**Assignment**
Output the data in full. Keep every word exact and exclude the pictures.

:: Records provided ::

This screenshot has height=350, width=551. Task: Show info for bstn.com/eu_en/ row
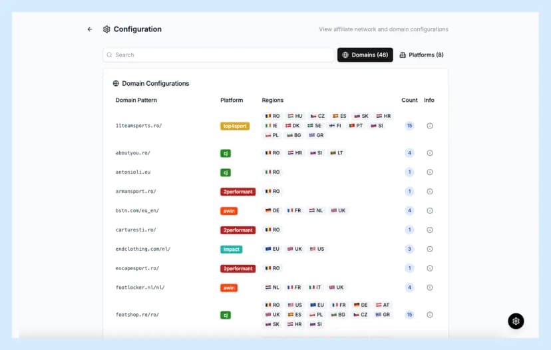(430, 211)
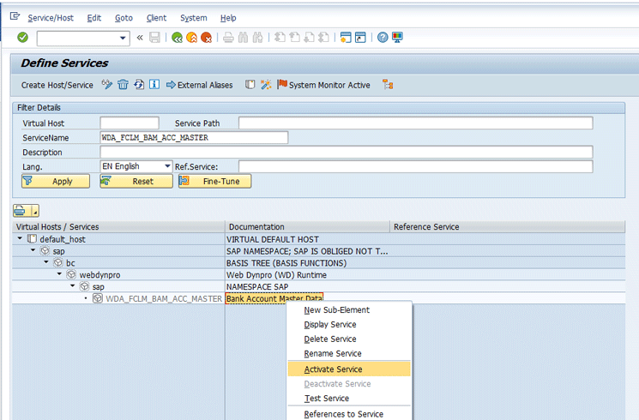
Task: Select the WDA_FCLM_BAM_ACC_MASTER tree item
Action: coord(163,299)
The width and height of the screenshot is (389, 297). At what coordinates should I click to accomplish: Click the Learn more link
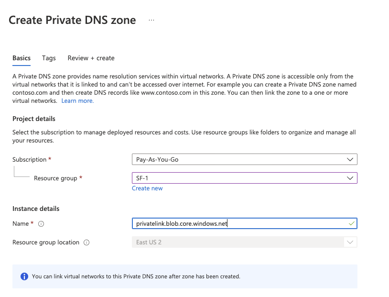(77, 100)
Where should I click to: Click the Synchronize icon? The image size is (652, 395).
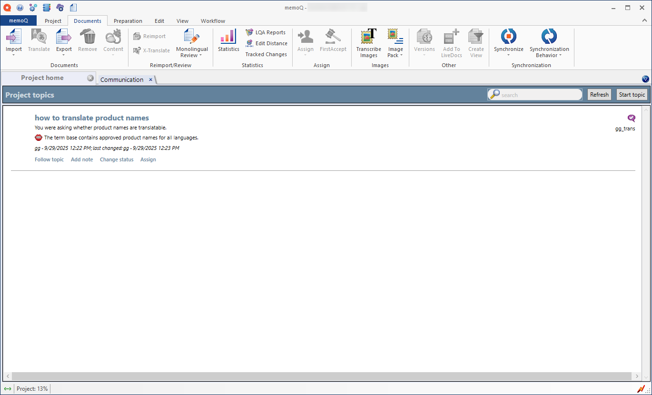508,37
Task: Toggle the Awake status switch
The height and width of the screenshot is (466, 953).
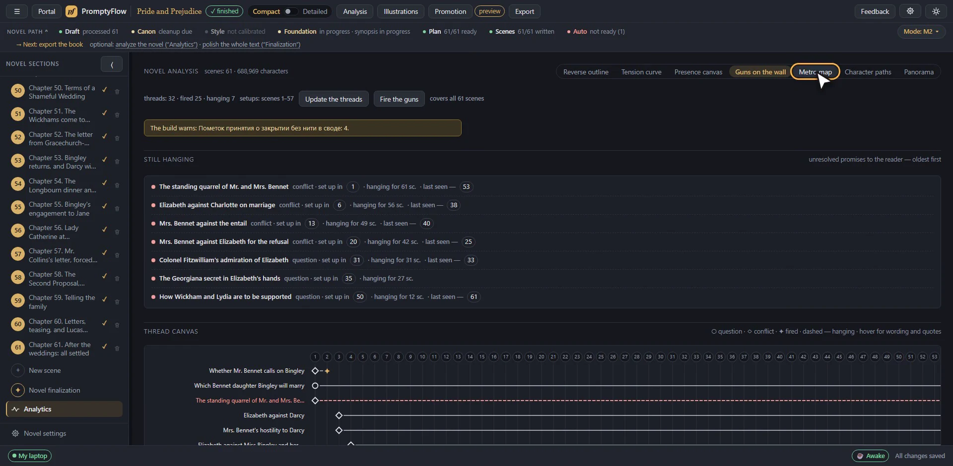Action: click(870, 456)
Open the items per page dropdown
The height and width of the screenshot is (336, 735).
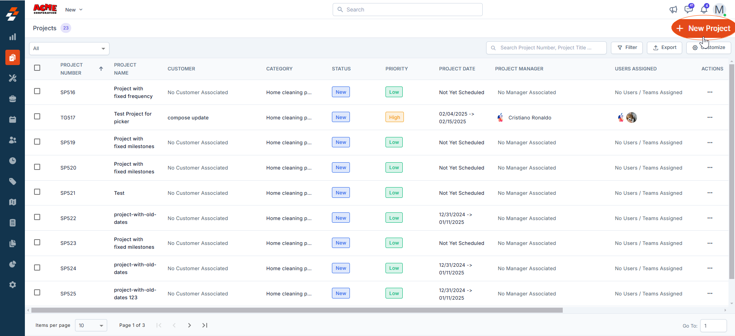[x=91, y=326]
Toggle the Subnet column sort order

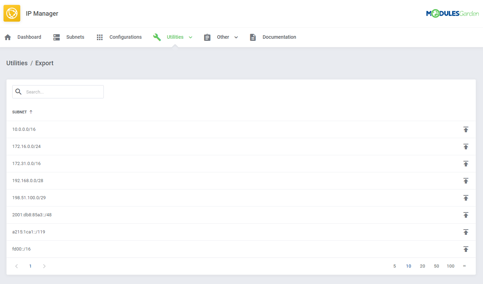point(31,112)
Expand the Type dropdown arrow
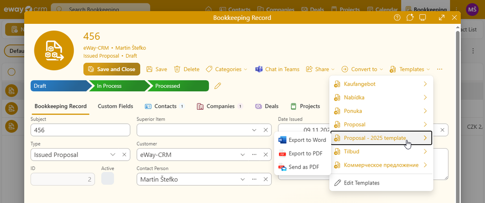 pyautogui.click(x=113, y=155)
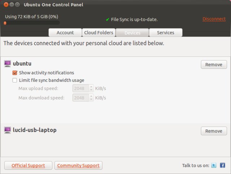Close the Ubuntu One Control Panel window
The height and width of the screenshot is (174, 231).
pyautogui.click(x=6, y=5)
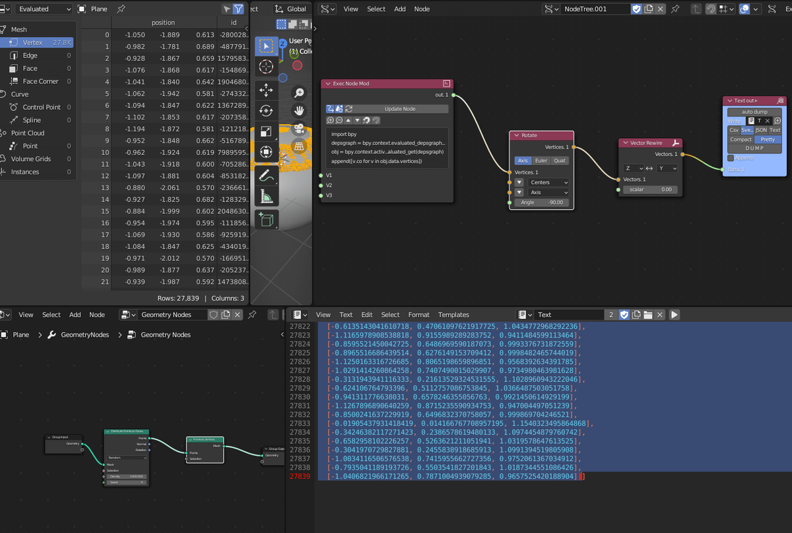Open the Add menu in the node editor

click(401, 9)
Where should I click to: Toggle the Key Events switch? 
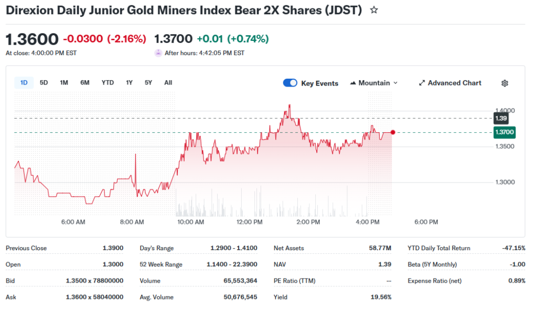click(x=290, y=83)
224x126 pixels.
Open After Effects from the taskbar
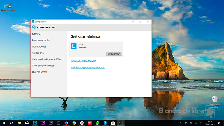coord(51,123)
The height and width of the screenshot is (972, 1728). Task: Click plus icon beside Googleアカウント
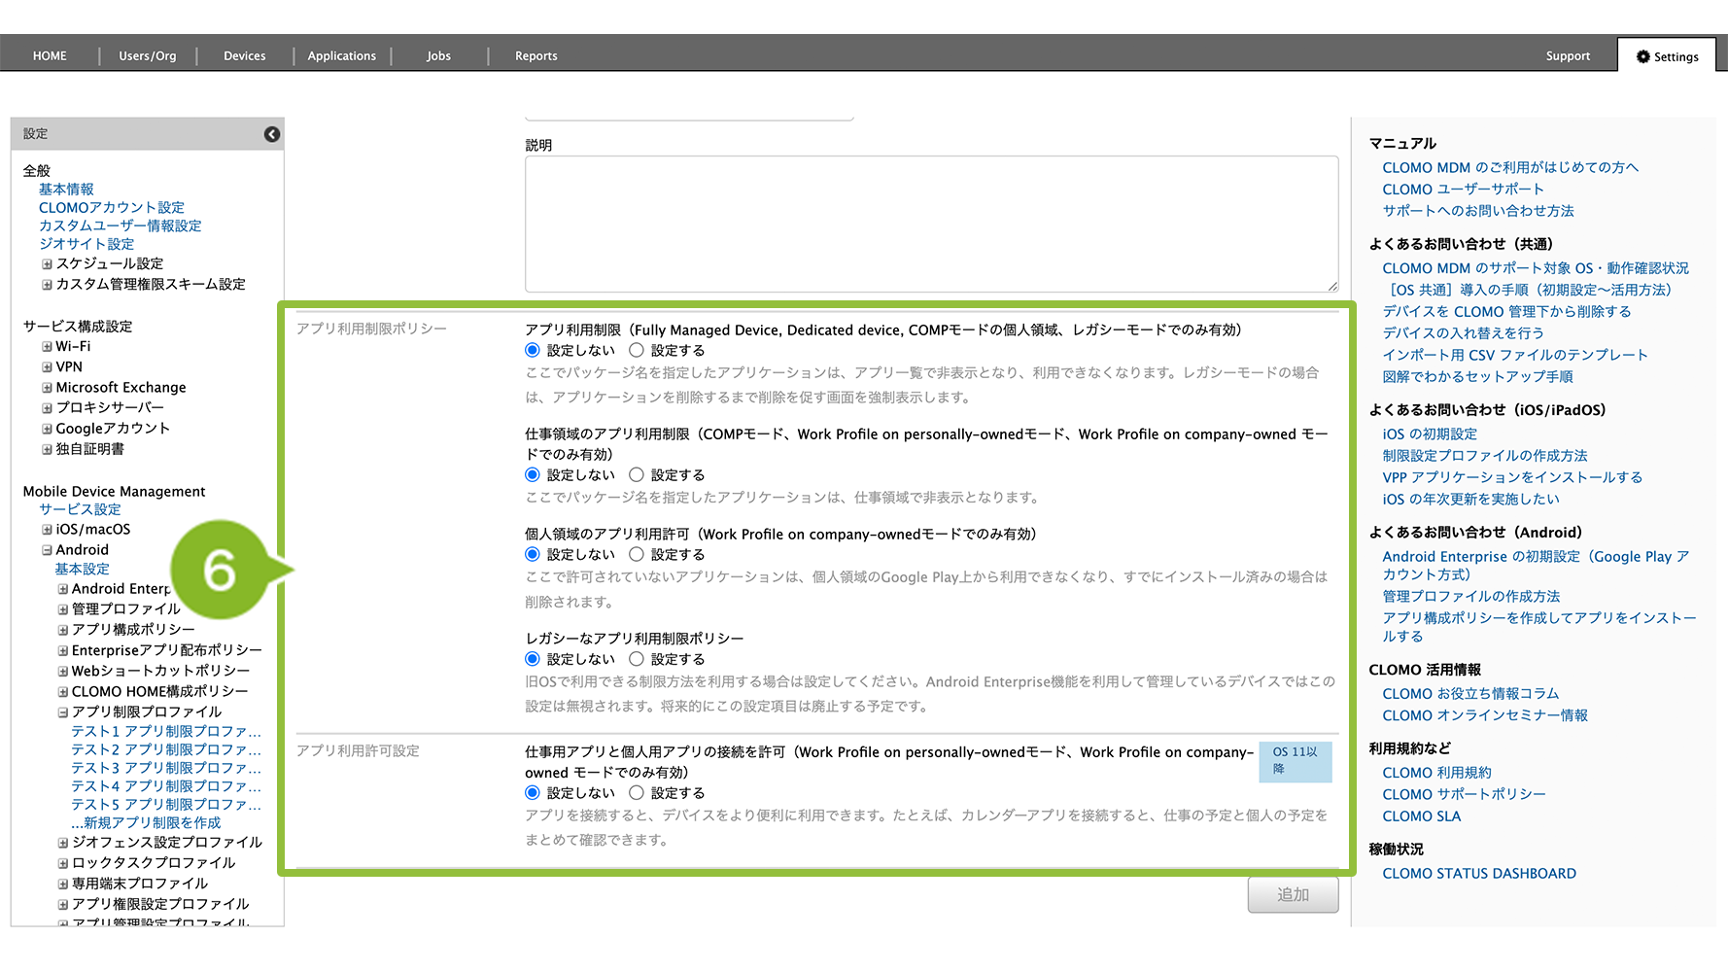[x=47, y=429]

:::

**Reply to the task**
This screenshot has height=350, width=551. Task: Show info for bstn.com/eu_en/ row
(430, 211)
Task: Select the WDA_FCLM_BAM_ACC_MASTER tree item
Action: coord(163,299)
The width and height of the screenshot is (389, 297). At what coordinates should I click to accomplish: Click the Learn more link
(77, 100)
Where should I click to: Click the Synchronize icon? The image size is (652, 395).
508,37
Task: Toggle the Awake status switch
The height and width of the screenshot is (466, 953).
Action: click(870, 456)
Open the items per page dropdown
The height and width of the screenshot is (336, 735).
[x=91, y=326]
Toggle the Subnet column sort order

point(31,112)
Expand the Type dropdown arrow
 pyautogui.click(x=113, y=155)
Close the Ubuntu One Control Panel window
The height and width of the screenshot is (174, 231).
pyautogui.click(x=6, y=5)
Open the Add menu in the node editor

click(401, 9)
Where should I click to: Toggle the Key Events switch? 
click(x=290, y=83)
224x126 pixels.
Open After Effects from the taskbar
coord(51,123)
The height and width of the screenshot is (972, 1728). Task: Click plus icon beside Googleアカウント
[x=47, y=429]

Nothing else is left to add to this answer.